Podemos considerar outra hipótese para esta situação: talvez esta população não queira, de forma deliberada, saber a verdade sobre a emergência do vírus. Jeanne Hagenbach, investigadora no Departamento de Economia da Sciences Po, conduziu uma investigação em que abordou a ideia de o agente económico formar “crenças motivadas” que servem como uma forma de garantir o seu bem-estar, em vez de encarar a realidade. Estes serão os casos, por exemplo, de pessoas que preferem não saber como funcionam os matadouros para continuar a comer carne em paz, os fumadores que preferem ignorar as consequências para a sua saúde, ou simplesmente alguém que acredita que fez um bom negócio no supermercado local.
O grande problema desta questão, de acordo com Hagenbach, está em saber como informar estes agentes – ou se devem ser informados de todo, dado estarem a fazê-lo para garantir o seu bem-estar físico e psicológico. Este problema só se torna mais complexo quando nem toda a informação é fiável, em especial nas principais redes sociais. Mas não vou falar sobre áudios de Whatsapp, deixo os perigos da comunicação para outro dia.
Tendo em conta o dilema de Hagenbach, a minha resposta instintiva será a de que, em certas circunstâncias, possa ser aceitável que o agente ignore a informação real. Será, por exemplo, o caso da promoção do supermercado, que só prejudica a pessoa que faz a compra e que se deixa enganar de forma voluntária. No entanto, em casos de pandemias mundiais, com números de infetados a crescer de forma assustadora diariamente, não me parece razoável que alguém assobie para o lado e continue a fazer a sua vida como se nada fosse.

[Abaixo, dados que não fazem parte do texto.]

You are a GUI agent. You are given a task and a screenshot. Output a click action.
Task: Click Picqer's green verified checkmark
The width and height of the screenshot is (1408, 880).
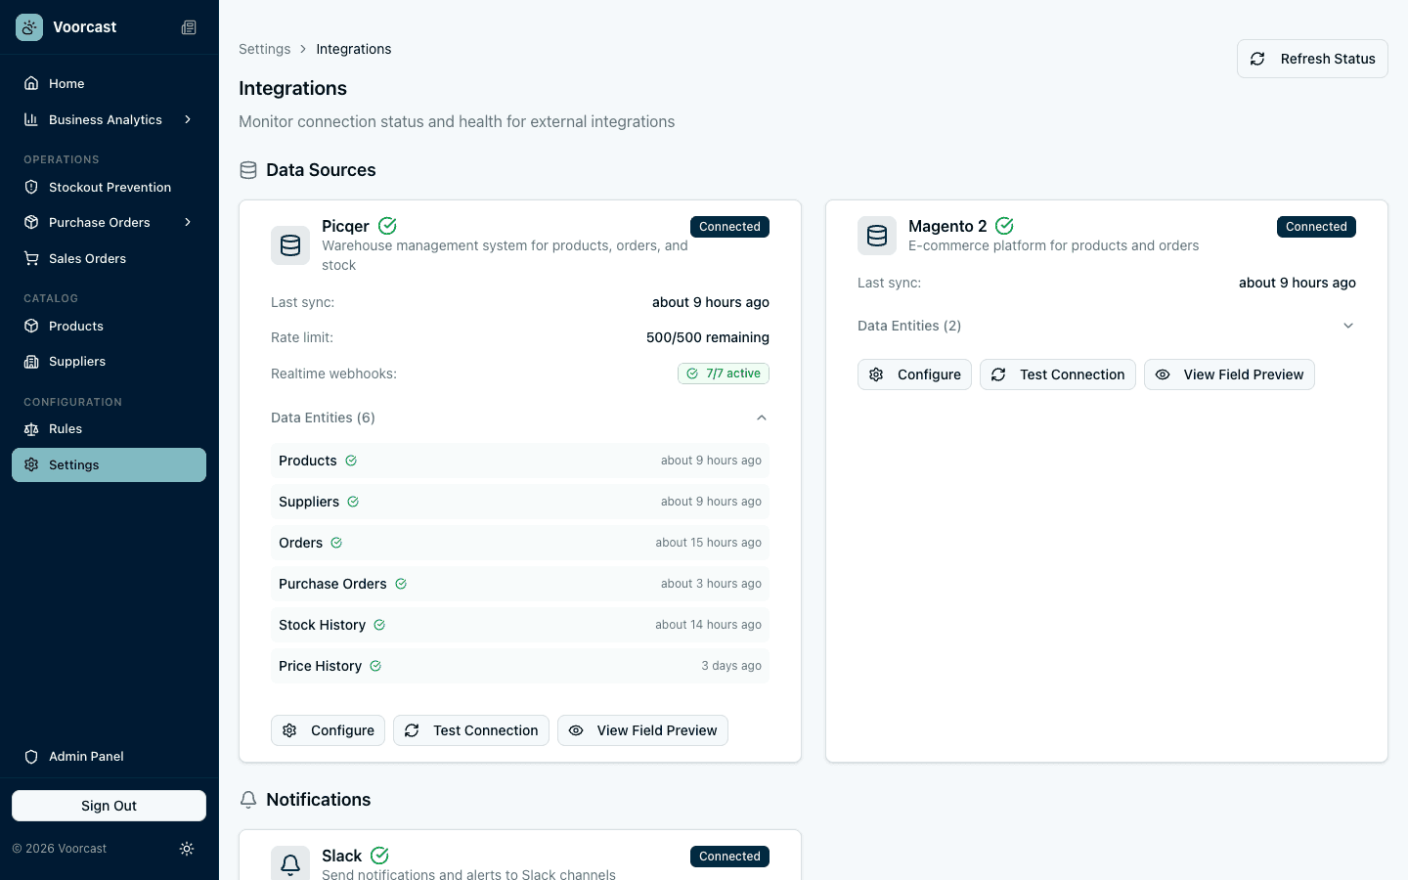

Na minha opinião, esta linha de ‘informação obrigatória’ estabelece-se a partir do momento em que ignorar a informação verdadeira constitui um perigo para terceiros. Apesar do teletrabalho e das aulas à distância, continuamos a viver em comunidade.

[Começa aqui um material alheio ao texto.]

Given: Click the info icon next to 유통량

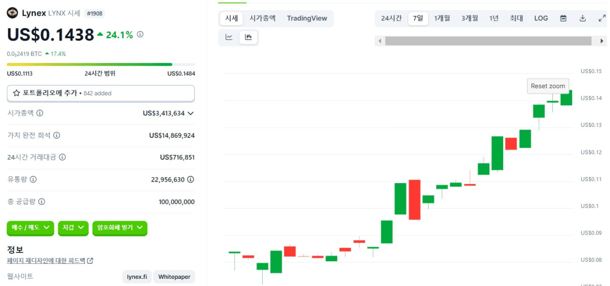Looking at the screenshot, I should (x=31, y=179).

Infelizmente, a história recente diz-nos que só encaramos os factos quando estes se tornam uma coisa ‘real’ para nós. Há uns meses, poucos eram os que encaravam este vírus como uma ameaça que pudesse chegar a estas proporções. Estava distante, do outro lado do mundo. Ninguém da nossa esfera, país, continente, tinha corona. Para quê preocuparmo-nos?

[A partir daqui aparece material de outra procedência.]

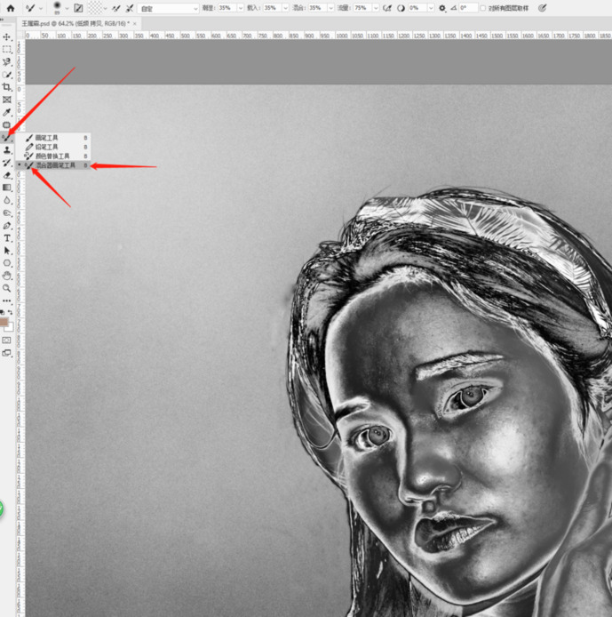Image resolution: width=612 pixels, height=617 pixels.
Task: Choose 混合器画笔工具 from the flyout
Action: coord(55,165)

O caso da morte de Rock Hudson é um exemplo paradigmático desta lógica. Em 1985, Rock Hudson foi a primeira grande celebridade a morrer de SIDA nos EUA, o que causou uma grande onda de choque por todo o país. Até aí, a SIDA era encarada como uma doença dos homossexuais, que não tocava o ‘mundo real’, pois pertencia apenas a um grupo altamente marginalizado da sociedade da época. No dia em que Rock Hudson morreu, o congresso americano aprovou um investimento de 190 milhões de dólares na investigação para a cura da SIDA. Passados poucos dias, foram injetados mais 189.7 milhões de dólares para este fundo. A morte de Hudson revelou-se profundamente marcante na mudança de paradigma nos EUA em relação à SIDA. Nessa altura, apesar de já existirem 12 mil casos confirmados de SIDA nos EUA, que duplicavam a cada 10 meses, os cidadãos comuns continuavam a ignorar a doença. A SIDA só se tornou real para a população americana quando se aperceberam que podia chegar às “pessoas normais”. Até lá, eram agentes com “crenças motivadas”, como referia Hagenbach, que ignoravam de forma deliberada a informação existente – até ao momento em que se aperceberam que lhes podia tocar.
Enquanto que muitos céticos à escala global continuam a desvalorizar esta pandemia – seja por falta de imaginação ou por quererem preservar a sua saúde mental – o vírus não mostra intenções de abrandar. Não me parece desejável ter de esperar que a bomba caia no nosso jardim para a tratar como uma coisa real. Use-se a imaginação para visualizar as bombas invisíveis que nos rodeiam: trata-se de uma jibóia a comer um elefante e não de um chapéu. E caso falte imaginação, analisem-se os números. Como Saint-Exupéry escrevia, “as pessoas grandes adoram os números”.